Resta paralizzata dopo l'intervento, ospedale paga il risarcimento ed evita la causa in Tribunale

di Pietro Barghigiani

Accordo chiuso a 444mila euro per un aggravio dell’invalidità del 35 per cento. La donna costretta sulla sedia a rotelle per errori nell’operazione subìta alla testa

PISA. Era arrivata a Cisanello, uno dei centri di riferimento per la sua patologia, sperando di migliorare una precaria condizione di salute. Almeno per poter strappare una prospettiva di vita meno dolorosa di quella che aveva vissuto fino a quel momento. Quando è uscita dall’ospedale la sua invalidità era diventata permanente. Nessuna possibilità di riprendersi dopo quell’intervento chirurgico alla testa che l’ha condannata in modo definitivo alla sedia a rotelle.

È la storia di una 57enne, residente in Toscana, che non ha avuto bisogno di arrivare a una sentenza di un Tribunale per ottenere giustizia. Almeno a livello patrimoniale. È bastato un ricorso davanti al giudice civile, curato dall'avvocato Bruno Sgromo, e la successiva consulenza di uno specialista per costringere l’Azienda ospedaliera a chiudere il contenzioso pagando 444mila euro. Una sorta di “risarcimento” del danno anche se non c’è una sentenza a stabilire importi e responsabilità.

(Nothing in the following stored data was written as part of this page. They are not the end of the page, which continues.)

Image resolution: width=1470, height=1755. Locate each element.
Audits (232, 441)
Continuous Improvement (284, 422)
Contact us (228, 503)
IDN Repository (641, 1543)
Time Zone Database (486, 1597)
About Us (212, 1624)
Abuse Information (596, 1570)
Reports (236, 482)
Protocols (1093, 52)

Un accordo transattivo che per l’ospedale non significa ammettere negligenze nelle condotte mediche, ma che lo mette al riparo da eventuali verdetti più onerosi nel caso in cui avesse deciso di andare avanti con la causa. Il percorso della paziente è simile a quello di quanti, dopo aver cercato un rimedio a un problema di salute serio, si presentano a Cisanello. Visite, diagnosi e poi la decisione di operare. Ma quell’intervento non porta al risultato che paziente e medici si aspettavano. E aggrava, secondo la consulenza tecnica d’ufficio disposta dal Tribunale, di almeno il 35 per cento l’invalidità con cui già conviveva la donna che aveva riposto nei medici pisani la massima fiducia. In gergo tecnico è il riconoscimento di un danno biologico differenziale.

È un sommare il danno a una situazione già complessa. Siamo a fine 2013. Gli effetti dell’operazione che non migliora, ma si rivela peggiorativa, diventano una causa civile iniziata nel 2015. Come in ogni braccio di ferro sul tema di responsabilità medica la parola definitiva arriva sempre dalle consulenze. E quella chiesta dal Tribunale di Pisa a un professionista terzo rispetto alle parti induce l’Azienda ospedaliera a evitare la battaglia legale. La consulenza che attribuisce un aggravio di invalidità e indica gli errori commessi in sala operatoria non trova argomenti di contestazione di rilievo neanche da parte del consulente dell’ospedale.

Prudenza vuole che il caso venga risolto in via stragiudiziale in assenza di margini certi per poter sperare in una vittoria in Tribunale. Di qui la decisione di intavolare una trattativa con la controparte per chiudere il contenzioso e trovare un accordo. Che, tradotto in cifre, sulla base di un calcolo tabellare arriva a 444mila euro. Soldi che andranno alla donna ormai paralizzata e a due parenti che le sono state vicino e l’accudiscono da quando è immobilizzata sulla sedia a rotelle. Il fascicolo, per obbligo di legge, sarà inviato dall’Aoup alla Procura della Corte dei conti per la valutazione di eventuali danni erariali da colpa medica.